*ARTICLE*

========

= Bear-in-the-hole castle =

Castle used in shogi

The Bear-in-the-hole or Anaguma castle (穴熊 anaguma, badger, lit. "hole-bear") is a castle used in shogi. (An anaguma is a Japanese badger.) It is commonly used in professional shogi.

==History==

The Bear-in-the-hole was initially a castle used by Ranging Rook players, though in modern times, it is considered a poor choice for Ranging Rook. In addition, the renaissance of Ranging Rook strategies that was happening in the first part of the 20th century was in part attributed to the strength of the Mino castle. However, a Static Rook strategy – the King's Head Vanguard Pawn – became a formidable challenge to Ranging Rook positions, as the Mino castle is weak against frontal attacks and the King's Head Vanguard Pawn strategy exploits these weaknesses by attacking the Mino from above. (Note: The term vanguard pawn (位取り kuraidori) refers to the positioning of a pawn advanced to the middle rank supported by generals as a phalanx-like attacking formation.)
Therefore, a change from a Mino to a Bear-in-the-hole was considered since the Ranging Rook player's king is moved one rank further away from the vanguard pawn offense.

The Bear-in-the-hole variant used for Static Rook positions was initially called Harada's Bear-in-the-hole (原田流穴熊 harada-ryū anagauma) named after professional player Yasuo Harada (原田泰夫) who used his own particular Bear-in-the-hole configuration.

========

*PROBLEM SET*
• A. Reproduce the part of the shogi castle text that opens with the words containing "Therefore, a change" and closes with "vanguard pawn offense.".
• B. For each statement, say yes or no to whether the shogi castle text agrees with it, and quote the deciding words from the text: (i) The Bear-in-the-hole was first a castle used by Static Rook players. (ii) The Mino castle is weak against frontal attacks. (iii) Harada's Bear-in-the-hole takes its name from the professional player Yasuo Harada.

*AVAILABLE DATA*
========

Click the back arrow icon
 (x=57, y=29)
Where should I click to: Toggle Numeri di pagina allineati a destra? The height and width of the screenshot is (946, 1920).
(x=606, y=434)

========

*IN RESPONSE*
• A.
Therefore, a change from a Mino to a Bear-in-the-hole was considered since the Ranging Rook player's king is moved one rank further away from the vanguard pawn offense.

• B.
(i) No: "The Bear-in-the-hole was initially a castle used by Ranging Rook players"
(ii) Yes: "the Mino castle is weak against frontal attacks"
(iii) Yes: "named after professional player Yasuo Harada"